- BRIEF:
Please repeat the records below exactly, but only from the line that contains "Edit the document" onward, ending with the last line.

- PROVIDED ENTRIES:
——————————

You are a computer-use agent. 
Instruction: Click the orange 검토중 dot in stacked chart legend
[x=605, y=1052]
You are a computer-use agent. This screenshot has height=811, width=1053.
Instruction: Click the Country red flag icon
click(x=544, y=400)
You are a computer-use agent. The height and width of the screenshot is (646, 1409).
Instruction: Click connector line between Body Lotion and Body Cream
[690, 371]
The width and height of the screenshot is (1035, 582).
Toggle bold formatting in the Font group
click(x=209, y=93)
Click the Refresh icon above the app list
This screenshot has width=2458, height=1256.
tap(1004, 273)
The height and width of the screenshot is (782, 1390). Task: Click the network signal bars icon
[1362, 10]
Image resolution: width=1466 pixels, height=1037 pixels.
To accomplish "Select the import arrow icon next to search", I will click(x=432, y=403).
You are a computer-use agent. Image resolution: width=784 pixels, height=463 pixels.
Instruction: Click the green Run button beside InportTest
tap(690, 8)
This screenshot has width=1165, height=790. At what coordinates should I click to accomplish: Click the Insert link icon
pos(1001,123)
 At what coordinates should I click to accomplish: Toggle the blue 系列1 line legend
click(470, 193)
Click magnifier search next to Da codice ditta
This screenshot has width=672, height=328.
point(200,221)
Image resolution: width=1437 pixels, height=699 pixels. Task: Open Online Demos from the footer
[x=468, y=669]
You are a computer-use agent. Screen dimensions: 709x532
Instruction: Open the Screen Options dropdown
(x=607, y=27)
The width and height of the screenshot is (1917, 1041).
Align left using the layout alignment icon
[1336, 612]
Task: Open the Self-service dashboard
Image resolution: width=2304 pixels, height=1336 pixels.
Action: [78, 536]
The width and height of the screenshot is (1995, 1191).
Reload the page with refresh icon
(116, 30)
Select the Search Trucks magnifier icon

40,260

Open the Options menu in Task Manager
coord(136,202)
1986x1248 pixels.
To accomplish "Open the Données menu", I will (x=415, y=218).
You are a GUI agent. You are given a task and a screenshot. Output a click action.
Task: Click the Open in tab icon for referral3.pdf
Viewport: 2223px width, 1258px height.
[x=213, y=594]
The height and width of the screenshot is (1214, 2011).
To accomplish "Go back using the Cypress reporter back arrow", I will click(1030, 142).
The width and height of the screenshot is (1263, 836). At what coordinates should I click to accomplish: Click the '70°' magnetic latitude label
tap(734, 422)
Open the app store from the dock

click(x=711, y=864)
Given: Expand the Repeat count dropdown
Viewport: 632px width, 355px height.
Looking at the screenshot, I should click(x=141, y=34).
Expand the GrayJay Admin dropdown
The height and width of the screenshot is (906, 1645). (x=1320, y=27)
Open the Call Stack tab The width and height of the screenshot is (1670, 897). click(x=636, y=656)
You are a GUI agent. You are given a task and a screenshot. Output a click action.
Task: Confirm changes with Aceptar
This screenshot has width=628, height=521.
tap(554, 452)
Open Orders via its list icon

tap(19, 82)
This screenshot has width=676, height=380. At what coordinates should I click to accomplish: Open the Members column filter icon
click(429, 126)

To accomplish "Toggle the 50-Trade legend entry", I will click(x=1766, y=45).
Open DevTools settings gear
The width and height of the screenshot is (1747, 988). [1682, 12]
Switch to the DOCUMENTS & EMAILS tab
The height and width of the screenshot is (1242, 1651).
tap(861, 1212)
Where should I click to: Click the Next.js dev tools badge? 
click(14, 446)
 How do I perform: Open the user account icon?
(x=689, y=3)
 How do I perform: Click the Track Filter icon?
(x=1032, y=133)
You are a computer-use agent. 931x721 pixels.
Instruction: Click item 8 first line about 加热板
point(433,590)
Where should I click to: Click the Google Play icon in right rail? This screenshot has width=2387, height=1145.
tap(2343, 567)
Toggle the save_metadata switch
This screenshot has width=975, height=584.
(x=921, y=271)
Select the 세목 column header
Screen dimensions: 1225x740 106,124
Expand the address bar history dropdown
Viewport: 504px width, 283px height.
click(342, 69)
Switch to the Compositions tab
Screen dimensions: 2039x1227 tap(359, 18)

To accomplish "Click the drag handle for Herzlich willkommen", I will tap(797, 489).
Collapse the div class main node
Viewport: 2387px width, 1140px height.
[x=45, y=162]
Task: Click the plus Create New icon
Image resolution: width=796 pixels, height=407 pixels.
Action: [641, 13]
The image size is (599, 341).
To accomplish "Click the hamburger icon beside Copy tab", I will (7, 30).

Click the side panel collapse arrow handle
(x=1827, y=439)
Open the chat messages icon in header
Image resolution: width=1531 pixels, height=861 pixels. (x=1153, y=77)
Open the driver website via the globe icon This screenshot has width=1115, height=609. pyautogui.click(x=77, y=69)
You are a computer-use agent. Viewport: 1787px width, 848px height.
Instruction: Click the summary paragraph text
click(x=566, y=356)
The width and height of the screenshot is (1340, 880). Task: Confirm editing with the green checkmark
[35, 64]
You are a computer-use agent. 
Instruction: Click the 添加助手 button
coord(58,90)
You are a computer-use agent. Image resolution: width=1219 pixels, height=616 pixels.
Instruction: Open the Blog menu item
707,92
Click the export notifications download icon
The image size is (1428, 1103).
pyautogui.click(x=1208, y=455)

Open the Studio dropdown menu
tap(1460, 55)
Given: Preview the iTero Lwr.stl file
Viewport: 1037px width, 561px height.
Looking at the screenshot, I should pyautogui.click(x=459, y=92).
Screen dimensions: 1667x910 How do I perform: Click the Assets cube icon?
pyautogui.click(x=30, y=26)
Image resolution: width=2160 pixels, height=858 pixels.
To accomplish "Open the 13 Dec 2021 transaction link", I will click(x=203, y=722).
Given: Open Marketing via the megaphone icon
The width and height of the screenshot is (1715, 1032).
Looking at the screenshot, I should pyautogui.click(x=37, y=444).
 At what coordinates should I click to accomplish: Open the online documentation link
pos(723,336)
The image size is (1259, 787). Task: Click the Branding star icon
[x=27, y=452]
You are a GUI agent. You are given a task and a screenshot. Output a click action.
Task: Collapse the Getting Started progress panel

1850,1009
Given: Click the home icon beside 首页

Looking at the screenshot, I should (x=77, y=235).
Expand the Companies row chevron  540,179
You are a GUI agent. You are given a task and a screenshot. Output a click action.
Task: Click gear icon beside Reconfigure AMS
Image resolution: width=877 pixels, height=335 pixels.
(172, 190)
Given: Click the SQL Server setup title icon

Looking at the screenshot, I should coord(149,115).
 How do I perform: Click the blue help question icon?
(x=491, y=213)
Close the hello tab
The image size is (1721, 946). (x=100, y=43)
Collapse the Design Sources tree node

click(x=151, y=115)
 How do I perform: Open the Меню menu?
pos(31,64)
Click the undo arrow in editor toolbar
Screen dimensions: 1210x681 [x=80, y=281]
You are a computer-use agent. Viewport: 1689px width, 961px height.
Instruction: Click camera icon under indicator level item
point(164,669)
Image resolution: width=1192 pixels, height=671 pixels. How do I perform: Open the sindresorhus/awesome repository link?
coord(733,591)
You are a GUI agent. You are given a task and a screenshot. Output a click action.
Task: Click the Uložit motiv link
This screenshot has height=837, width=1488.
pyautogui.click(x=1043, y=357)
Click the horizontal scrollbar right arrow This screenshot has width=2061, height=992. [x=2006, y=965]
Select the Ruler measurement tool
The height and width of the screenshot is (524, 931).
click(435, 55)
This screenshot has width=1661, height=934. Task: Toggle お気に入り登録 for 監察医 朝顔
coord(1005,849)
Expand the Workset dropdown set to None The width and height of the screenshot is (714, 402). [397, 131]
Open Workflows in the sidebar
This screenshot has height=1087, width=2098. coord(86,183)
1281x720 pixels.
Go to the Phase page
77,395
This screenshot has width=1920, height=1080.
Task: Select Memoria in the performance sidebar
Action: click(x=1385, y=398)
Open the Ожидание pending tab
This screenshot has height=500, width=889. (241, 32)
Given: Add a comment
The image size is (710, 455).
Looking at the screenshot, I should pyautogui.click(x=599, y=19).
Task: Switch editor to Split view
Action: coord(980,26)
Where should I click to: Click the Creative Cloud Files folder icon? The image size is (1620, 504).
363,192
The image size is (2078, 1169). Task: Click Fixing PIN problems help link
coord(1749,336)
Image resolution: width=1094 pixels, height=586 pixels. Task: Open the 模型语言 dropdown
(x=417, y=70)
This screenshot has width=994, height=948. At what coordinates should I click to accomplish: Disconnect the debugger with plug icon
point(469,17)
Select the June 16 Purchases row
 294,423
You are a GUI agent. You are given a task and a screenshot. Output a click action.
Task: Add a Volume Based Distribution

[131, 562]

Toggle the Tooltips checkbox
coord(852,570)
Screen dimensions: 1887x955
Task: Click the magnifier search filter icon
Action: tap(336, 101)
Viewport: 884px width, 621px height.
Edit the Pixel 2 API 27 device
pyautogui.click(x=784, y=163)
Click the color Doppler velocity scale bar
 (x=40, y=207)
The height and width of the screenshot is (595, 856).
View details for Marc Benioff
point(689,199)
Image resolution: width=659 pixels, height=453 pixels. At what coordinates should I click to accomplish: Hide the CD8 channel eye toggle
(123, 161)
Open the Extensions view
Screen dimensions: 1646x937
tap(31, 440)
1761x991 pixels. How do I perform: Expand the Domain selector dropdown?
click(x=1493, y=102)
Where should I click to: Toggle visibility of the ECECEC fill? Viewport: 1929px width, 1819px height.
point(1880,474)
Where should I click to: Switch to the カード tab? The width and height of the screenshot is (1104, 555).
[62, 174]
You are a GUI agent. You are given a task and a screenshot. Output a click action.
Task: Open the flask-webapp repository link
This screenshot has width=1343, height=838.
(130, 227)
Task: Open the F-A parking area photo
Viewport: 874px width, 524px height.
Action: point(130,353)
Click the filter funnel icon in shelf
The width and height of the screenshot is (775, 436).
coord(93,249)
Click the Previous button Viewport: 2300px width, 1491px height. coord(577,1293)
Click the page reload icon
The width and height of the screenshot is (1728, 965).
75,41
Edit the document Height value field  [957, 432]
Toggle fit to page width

——————————

- OUTPUT FOR THIS TASK:
Edit the document Height value field  [957, 432]
Toggle fit to page width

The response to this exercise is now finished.